A Guide to SSL Certificates


Not all SSL certificates are the same, and each type differs in some way. This short article focuses on some of the key features of SSL encryption, dedicated SSL, shared SSL, wildcard SSL, and free SSL certificates.

When choosing SSL for your online business, it’s worth spending some time exploring what kind of SSL certificate you need and what you can afford.

There are different types of certificates and different prices. The main types of SSL are dedicated, shared, wildcard, and free. With so many SSL online suppliers, it costs money to shop.

Dedicated SSL certificate

Dedicated SSL is specifically assigned to the domain name of your website. Therefore, to get a dedicated certificate, you must end up with your own domain, such as in.com or .co.uk. Domain names vary in price, but there are many domain registrars online. With dedicated certificates, they are never shared with other domain names, and they typically do not provide SSL protection for website subdomains other than www.

Dedicated SSL is one of the most expensive SSL to buy.

Shared SSL certificate

Unlike a dedicated certificate that has its own domain name and its own certificate, a shared SSL certificate sounds exactly like that. share.

Shared SSL is typically provided by a web host for use by customers. Domains are not visible when this type of shared SSL is used, as they tend to have generic names. Web hosts tend to offer these for free.

You can also attach the website to someone else’s SSL certificate. However, this means that if a visitor to your website wants to verify the authenticity of your site, the SSL and certificate names on your website will not match. Details will be displayed to those who own and purchase the certificate. In most modern browsers, this usually causes the browser to display an error page, warning you not to continue.

Please note that you cannot “just use” SSL on other websites. To use the system, you need to set it up.

Another issue arises if you want to change the host of your website. The possibility of being able to transfer SSL protection between you and your website may not be possible.

Wildcard SSL certificate

Some websites are called subdomains (eg customer.mysite.com or secure.mysite.com). If you want to protect with an SSL certificate, you need wildcard SSL to ensure that all subdomains are all. safety. Wildcard SSL allows you to protect an unlimited number of subdomains with just one SSL.

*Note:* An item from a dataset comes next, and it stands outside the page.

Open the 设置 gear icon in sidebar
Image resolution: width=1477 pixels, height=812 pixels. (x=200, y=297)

If you don’t need to protect multiple subdomains and you don’t need to protect exactly which subdomains you need, it may be cheaper to add them to your regular SSL certificate. A reputable SSL supplier / reseller will advise you on this.

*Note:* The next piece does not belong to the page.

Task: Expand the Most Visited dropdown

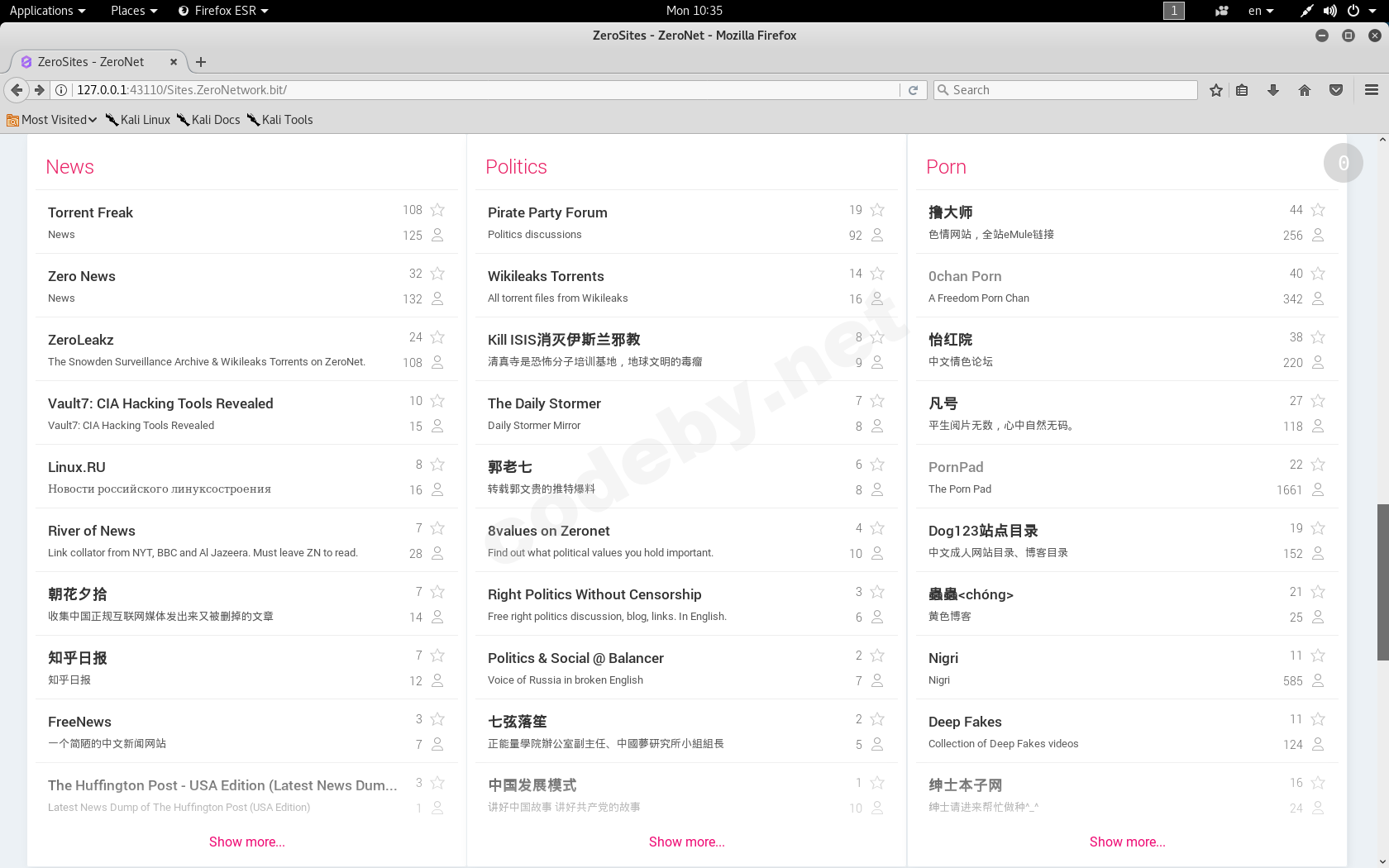Action: [51, 119]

You should also keep in mind that market-leading SSL suppliers protect mysite.com and http://www.mysite.com with standard certificates by default. You don’t need a wildcard certificate just to protect your www subdomain.

Free SSL certificate

It’s possible to get the free one, but keep in mind that you get what you paid for, and the free SSL certificate may not be as secure as the paid version. Free SSL does not always have the level of encryption or service needed to keep your website secure, just like paid certificates.

Another thing to consider is paying attention to where you get the free stuff. Because they are not legal and can do more harm than good.

There are some very reputable companies that offer free stuff, but keep it simple and do your research.

You can also get a free trial certificate from most SSL suppliers. These certificates are fully functional, but are limited in duration to 30-60 days.

Another thing to consider when purchasing SSL is the level of security provided. The current industry standard is 128-bit encryption, and you can also increase the level of 256-bit encryption. Many certificates are automatically encrypted at a higher level, if possible. For obvious reasons, the higher the bit encryption number, the more secure the SSL certificate provides.